Don’t ask.
He was busy making posters when I came in this morning. In
fact, he was so busy that he didn’t notice me. I could hear him muttering as he
carefully lettered the words, “We won’t take it anymore. Heck no.” His shape
was incongruous, somewhere between a golfer and a migrant worker.
“Power to the protesters,” he said, adding a period to a
protesting sentence and looking up. “Big Dope,” he said, “just the person I
wanted to see.”
I walked to the
nearest chair and sat, saying nothing.
“I need your help,” he said. “You need to help me stage a
protest.”
“A protest?”
“Yeah,” he said, “a protest. Maybe we’ll seize a building
somewhere.”
“So what, exactly, are you going to protest?”
“That’s where I need your help,” he said.
“My help?”
“What do you recommend we protest?”
This stunned me. “Do you mean,” I said, “that you are
planning a protest and you don’t know what it is you’re going to protest?”
“I’m full of rage,” he said. “I just have to protest
something.”
“Like what?”
This time he stopped to think. “What about all those
terrible things they say about aliens?”
“I don’t think they are talking about aliens like you.”
“Who then?”
“You know,” I said, “the regular kind. Say, what about civil
rights? That’s always good for a protest.”
“Hell no,” he said. “They turn dogs loose on your for that.”
“I don’t think they have done that for a while.”
“Well,” he said, “you never know when they might start back.”
Then he brightened. “How about Husbands’ Rights? That’s something that needs attention.”
“Husbands’ Rights?”
“Yeah. We could march against Mrs. Big Dope and her friends.”
“Count me out,” I said.
“As one of your country’s founders said, ‘A right not
protected is a right forfeited.’”
“Which founder said that?”
“I don’t know. One of them probably did. Anyway, we can catch the
women coming out of the supermarket and surround them with our signs and posters.
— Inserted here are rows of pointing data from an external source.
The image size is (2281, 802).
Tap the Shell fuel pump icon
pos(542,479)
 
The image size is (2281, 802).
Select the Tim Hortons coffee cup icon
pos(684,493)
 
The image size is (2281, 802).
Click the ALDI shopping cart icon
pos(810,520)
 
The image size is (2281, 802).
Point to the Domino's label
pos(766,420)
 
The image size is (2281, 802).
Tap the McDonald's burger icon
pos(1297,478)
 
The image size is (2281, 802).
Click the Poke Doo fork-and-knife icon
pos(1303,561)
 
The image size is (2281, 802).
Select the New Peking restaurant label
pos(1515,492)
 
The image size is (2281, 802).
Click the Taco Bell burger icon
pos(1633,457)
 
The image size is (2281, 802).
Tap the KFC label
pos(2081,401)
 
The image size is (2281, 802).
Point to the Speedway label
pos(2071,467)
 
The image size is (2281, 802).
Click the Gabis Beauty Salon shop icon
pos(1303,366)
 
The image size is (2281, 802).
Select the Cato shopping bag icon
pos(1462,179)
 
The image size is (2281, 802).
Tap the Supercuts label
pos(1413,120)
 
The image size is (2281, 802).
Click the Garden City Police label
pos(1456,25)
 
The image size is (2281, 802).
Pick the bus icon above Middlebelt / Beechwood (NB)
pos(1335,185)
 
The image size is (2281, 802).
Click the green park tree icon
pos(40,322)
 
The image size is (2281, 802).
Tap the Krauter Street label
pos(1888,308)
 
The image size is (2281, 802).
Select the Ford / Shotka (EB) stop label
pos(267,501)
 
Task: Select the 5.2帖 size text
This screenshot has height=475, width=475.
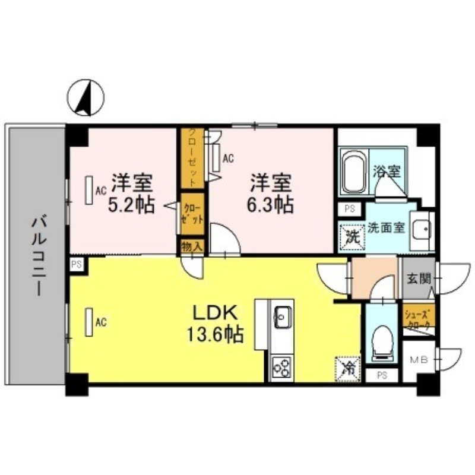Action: [x=131, y=205]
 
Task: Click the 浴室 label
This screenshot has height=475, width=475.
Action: [x=387, y=172]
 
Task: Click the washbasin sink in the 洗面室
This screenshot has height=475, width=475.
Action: [x=422, y=229]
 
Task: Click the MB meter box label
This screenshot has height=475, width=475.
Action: [x=420, y=360]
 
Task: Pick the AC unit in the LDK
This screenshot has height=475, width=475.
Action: [x=90, y=323]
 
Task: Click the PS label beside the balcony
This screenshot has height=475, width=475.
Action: [x=76, y=264]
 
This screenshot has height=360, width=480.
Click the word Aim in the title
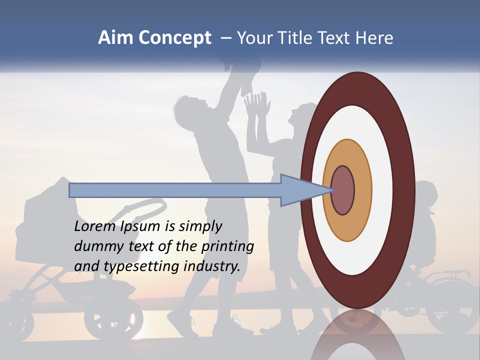pyautogui.click(x=116, y=38)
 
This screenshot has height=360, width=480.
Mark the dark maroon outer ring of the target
pyautogui.click(x=406, y=190)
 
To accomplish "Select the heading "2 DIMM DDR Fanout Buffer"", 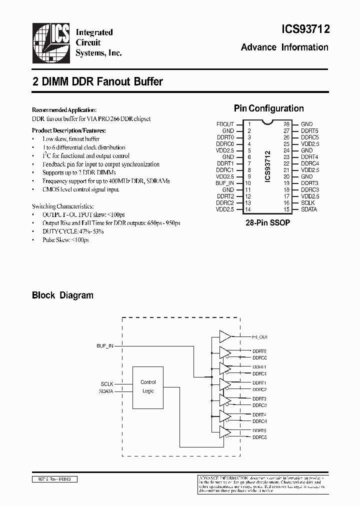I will coord(98,81).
Then we’ll take over the fabric store. Come on,” he said, grabbing a brush and
turning to a poster. “Help me.”
“You are on your own,” I said. “But I do hope you will have
plenty of help.”
“God hates hags,” he said, as he began to paint the letters.
“Uh, C.W.” I said, “you have had some bad ideas in your life
but this is the absolute worst.”
He ignored me and grabbed another poster. He looked away and
thought for a moment, then began to paint, muttering as he did so. “Male lives
matter.”
“Give me a break,” I said. “This is ridiculous.”
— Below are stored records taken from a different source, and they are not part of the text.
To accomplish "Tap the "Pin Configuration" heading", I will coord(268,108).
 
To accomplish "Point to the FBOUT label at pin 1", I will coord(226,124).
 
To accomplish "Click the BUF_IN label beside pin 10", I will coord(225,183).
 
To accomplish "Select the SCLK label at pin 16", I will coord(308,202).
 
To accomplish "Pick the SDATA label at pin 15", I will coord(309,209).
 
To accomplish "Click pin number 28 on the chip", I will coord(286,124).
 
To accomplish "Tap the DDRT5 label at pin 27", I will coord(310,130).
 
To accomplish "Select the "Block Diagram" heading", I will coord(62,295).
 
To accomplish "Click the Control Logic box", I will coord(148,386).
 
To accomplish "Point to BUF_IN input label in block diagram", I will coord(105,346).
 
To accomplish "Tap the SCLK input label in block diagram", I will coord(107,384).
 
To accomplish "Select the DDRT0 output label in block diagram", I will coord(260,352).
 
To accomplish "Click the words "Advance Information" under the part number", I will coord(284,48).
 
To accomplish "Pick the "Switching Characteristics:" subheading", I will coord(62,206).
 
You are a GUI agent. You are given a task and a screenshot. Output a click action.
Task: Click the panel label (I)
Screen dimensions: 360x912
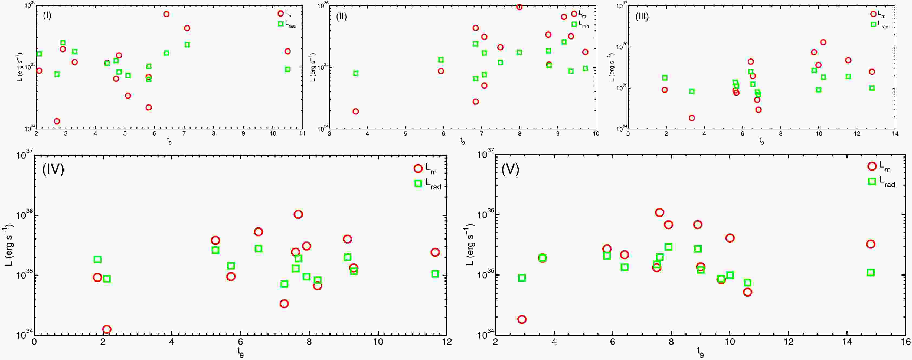coord(47,16)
“Great causes call for great courage,” he said. “That’s what
one of your famous statesmen said.”
Think of the money to be made selling supplies for generic protests. Is this a great country or what? - C.W. |
“Which statesman?”
“I don’t remember. Maybe Robert E. Lee.”
“Maybe we need to have a long talk,” I said.
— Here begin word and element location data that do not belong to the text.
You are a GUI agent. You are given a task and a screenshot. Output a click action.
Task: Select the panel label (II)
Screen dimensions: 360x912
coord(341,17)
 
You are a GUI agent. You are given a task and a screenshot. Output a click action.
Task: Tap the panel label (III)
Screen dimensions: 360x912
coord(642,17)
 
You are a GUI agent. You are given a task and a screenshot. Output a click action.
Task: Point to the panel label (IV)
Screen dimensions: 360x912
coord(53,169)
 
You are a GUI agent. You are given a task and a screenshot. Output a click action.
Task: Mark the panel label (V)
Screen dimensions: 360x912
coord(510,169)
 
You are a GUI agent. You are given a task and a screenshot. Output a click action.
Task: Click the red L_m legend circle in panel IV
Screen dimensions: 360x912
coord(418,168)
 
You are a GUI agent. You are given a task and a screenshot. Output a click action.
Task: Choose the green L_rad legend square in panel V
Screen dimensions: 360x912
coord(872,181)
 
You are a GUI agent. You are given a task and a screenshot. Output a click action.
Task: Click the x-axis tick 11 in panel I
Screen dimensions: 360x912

“Don’t bother me now,” he said. Then he grabbed another
poster and began to write, “No piece. No pea…”
“C.W.,” I said, yelling it. He hadn’t heard the car arriving
or the voices growing near.
“What?”
“It’s my wife and her friends,” I said as the door opened.
He glanced up. He quickly swept up the posters and thrust
them into my arms. “I’ve told you a dozen times,” he said. “This is a
monstrously stupid idea. I’m telling your wife.”